What you should do:
Copy out every one of the records below word for word, keeping each line and its order unchanged.

The data:

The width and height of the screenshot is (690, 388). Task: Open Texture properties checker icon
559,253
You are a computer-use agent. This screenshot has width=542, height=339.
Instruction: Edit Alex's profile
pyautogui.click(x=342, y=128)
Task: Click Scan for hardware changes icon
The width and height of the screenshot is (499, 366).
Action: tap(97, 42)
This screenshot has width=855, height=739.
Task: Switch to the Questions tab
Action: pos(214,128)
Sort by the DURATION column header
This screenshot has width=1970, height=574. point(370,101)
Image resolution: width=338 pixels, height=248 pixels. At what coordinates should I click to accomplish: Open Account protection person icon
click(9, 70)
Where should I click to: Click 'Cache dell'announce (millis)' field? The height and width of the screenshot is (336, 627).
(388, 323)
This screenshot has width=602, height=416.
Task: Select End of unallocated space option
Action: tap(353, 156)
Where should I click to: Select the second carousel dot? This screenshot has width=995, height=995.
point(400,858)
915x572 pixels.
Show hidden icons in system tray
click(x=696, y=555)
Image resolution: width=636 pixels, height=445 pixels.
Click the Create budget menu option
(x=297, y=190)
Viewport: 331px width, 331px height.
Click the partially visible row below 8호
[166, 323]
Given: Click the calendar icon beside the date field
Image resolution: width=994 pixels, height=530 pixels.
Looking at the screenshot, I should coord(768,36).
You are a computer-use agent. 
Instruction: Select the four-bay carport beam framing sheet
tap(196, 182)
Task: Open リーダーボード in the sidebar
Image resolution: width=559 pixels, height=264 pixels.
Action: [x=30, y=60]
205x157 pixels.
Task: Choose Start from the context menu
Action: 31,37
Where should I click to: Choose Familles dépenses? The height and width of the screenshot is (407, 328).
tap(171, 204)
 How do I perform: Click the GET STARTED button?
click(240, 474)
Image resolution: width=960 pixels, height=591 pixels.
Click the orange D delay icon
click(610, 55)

Solution to the exercise:
The width and height of the screenshot is (690, 388). Task: Open Texture properties checker icon
559,253
You are a computer-use agent. This screenshot has width=542, height=339.
Instruction: Edit Alex's profile
pyautogui.click(x=342, y=128)
Task: Click Scan for hardware changes icon
The width and height of the screenshot is (499, 366).
Action: tap(97, 42)
This screenshot has width=855, height=739.
Task: Switch to the Questions tab
Action: pos(214,128)
Sort by the DURATION column header
This screenshot has width=1970, height=574. point(370,101)
Image resolution: width=338 pixels, height=248 pixels. At what coordinates should I click to accomplish: Open Account protection person icon
click(9, 70)
Where should I click to: Click 'Cache dell'announce (millis)' field? The height and width of the screenshot is (336, 627).
(388, 323)
This screenshot has width=602, height=416.
Task: Select End of unallocated space option
Action: tap(353, 156)
Where should I click to: Select the second carousel dot? This screenshot has width=995, height=995.
point(400,858)
915x572 pixels.
Show hidden icons in system tray
click(x=696, y=555)
Image resolution: width=636 pixels, height=445 pixels.
Click the Create budget menu option
(x=297, y=190)
Viewport: 331px width, 331px height.
Click the partially visible row below 8호
[166, 323]
Given: Click the calendar icon beside the date field
Image resolution: width=994 pixels, height=530 pixels.
Looking at the screenshot, I should coord(768,36).
You are a computer-use agent. 
Instruction: Select the four-bay carport beam framing sheet
tap(196, 182)
Task: Open リーダーボード in the sidebar
Image resolution: width=559 pixels, height=264 pixels.
Action: [x=30, y=60]
205x157 pixels.
Task: Choose Start from the context menu
Action: 31,37
Where should I click to: Choose Familles dépenses? The height and width of the screenshot is (407, 328).
tap(171, 204)
 How do I perform: Click the GET STARTED button?
click(240, 474)
Image resolution: width=960 pixels, height=591 pixels.
Click the orange D delay icon
click(610, 55)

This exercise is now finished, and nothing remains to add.